Find the line with "Membership (83, 809)" in the records below. Output exactly from there until after the line with "Privacidad (166, 2487)", without pictures.

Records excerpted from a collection
* * *

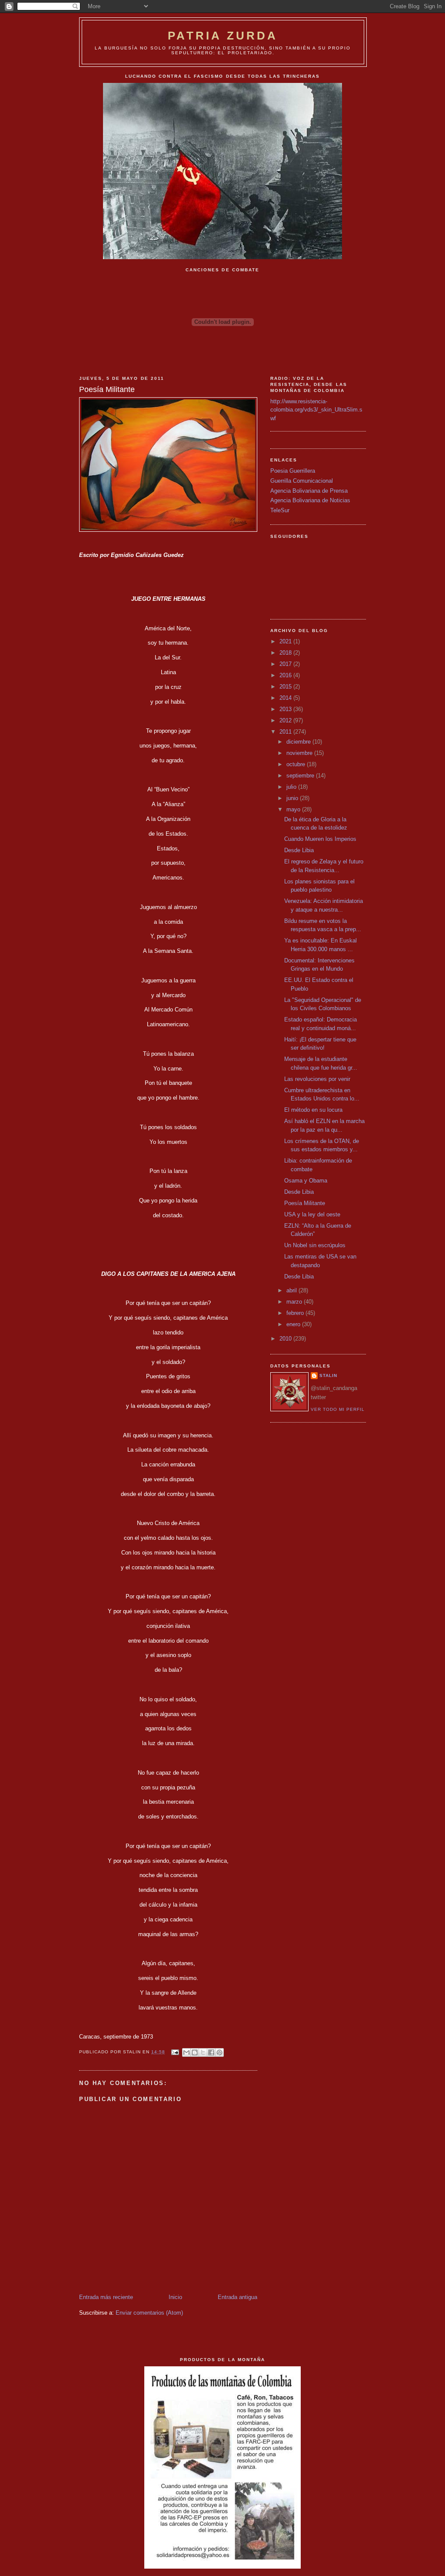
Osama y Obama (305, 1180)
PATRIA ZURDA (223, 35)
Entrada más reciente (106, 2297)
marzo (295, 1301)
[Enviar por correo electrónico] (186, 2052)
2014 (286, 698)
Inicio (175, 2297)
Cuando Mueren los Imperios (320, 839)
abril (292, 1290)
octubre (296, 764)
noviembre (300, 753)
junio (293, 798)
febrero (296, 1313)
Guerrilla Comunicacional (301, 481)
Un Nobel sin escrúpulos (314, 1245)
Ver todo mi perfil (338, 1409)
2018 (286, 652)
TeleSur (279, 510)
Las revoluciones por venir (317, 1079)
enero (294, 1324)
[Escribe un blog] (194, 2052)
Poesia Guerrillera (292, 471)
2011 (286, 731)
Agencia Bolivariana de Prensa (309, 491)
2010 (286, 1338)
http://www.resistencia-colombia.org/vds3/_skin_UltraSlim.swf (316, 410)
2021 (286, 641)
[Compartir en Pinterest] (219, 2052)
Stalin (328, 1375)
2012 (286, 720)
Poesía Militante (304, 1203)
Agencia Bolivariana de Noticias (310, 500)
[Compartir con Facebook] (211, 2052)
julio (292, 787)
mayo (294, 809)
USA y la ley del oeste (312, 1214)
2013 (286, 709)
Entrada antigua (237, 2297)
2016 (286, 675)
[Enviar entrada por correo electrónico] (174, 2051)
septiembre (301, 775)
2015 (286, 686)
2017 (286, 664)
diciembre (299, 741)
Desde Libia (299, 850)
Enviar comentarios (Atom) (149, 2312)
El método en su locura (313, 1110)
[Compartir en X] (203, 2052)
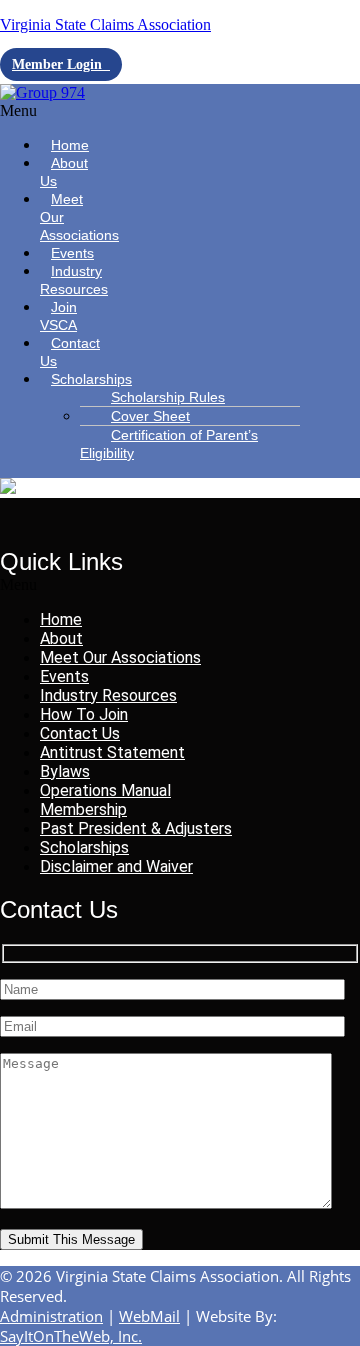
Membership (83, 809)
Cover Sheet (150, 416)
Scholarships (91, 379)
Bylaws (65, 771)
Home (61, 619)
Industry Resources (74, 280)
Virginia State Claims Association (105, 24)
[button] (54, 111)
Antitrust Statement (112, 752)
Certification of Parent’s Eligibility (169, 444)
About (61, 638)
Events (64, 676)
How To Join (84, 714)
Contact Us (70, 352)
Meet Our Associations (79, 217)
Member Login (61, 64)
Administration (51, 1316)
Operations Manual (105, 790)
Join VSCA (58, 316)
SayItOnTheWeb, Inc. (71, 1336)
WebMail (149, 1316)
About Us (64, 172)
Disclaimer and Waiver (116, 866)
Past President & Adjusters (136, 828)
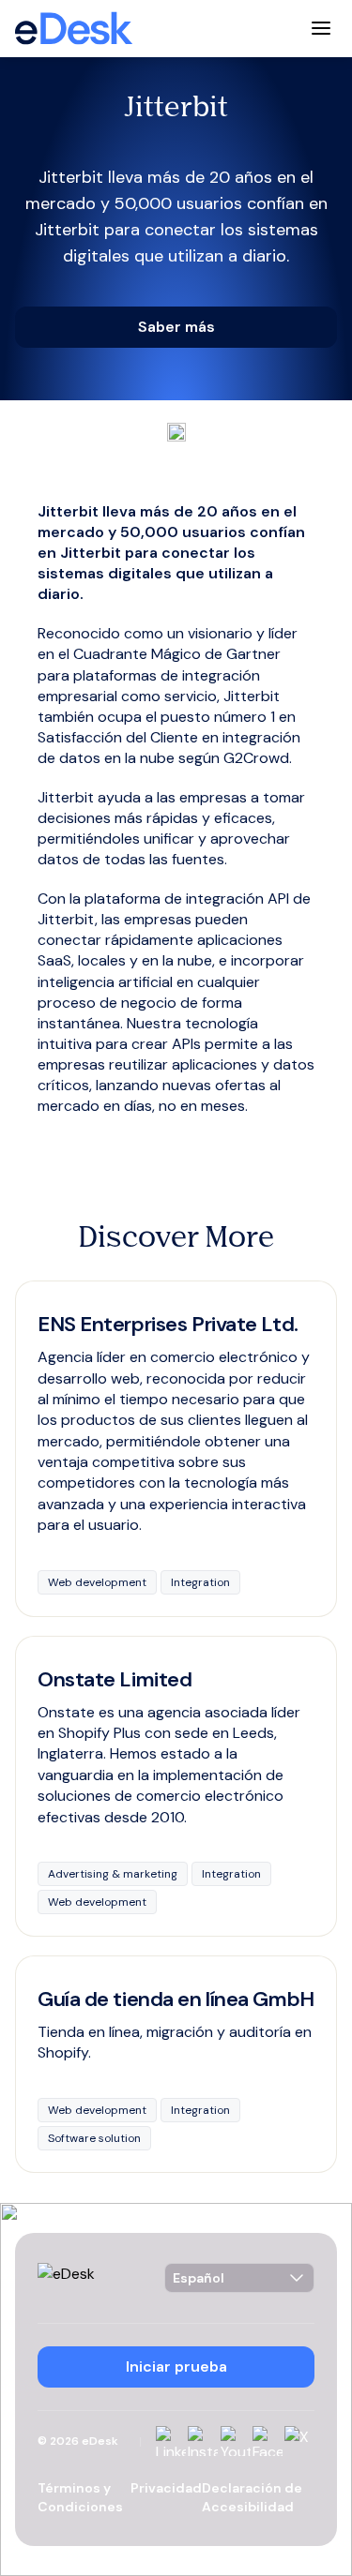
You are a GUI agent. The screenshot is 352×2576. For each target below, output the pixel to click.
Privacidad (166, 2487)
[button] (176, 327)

* * *

▶ _Reply_:
Membership (83, 809)
Cover Sheet (150, 416)
Scholarships (91, 379)
Bylaws (65, 771)
Home (61, 619)
Industry Resources (74, 280)
Virginia State Claims Association (105, 24)
[button] (54, 111)
Antitrust Statement (112, 752)
Certification of Parent’s Eligibility (169, 444)
About (61, 638)
Events (64, 676)
How To Join (84, 714)
Contact Us (70, 352)
Meet Our Associations (79, 217)
Member Login (61, 64)
Administration (51, 1316)
Operations Manual (105, 790)
Join VSCA (58, 316)
SayItOnTheWeb, Inc. (71, 1336)
WebMail (149, 1316)
About Us (64, 172)
Disclaimer and Waiver (116, 866)
Past President & Adjusters (136, 828)
You are a GUI agent. The screenshot is 352×2576. For each target below, output the pixel to click.
Privacidad (166, 2487)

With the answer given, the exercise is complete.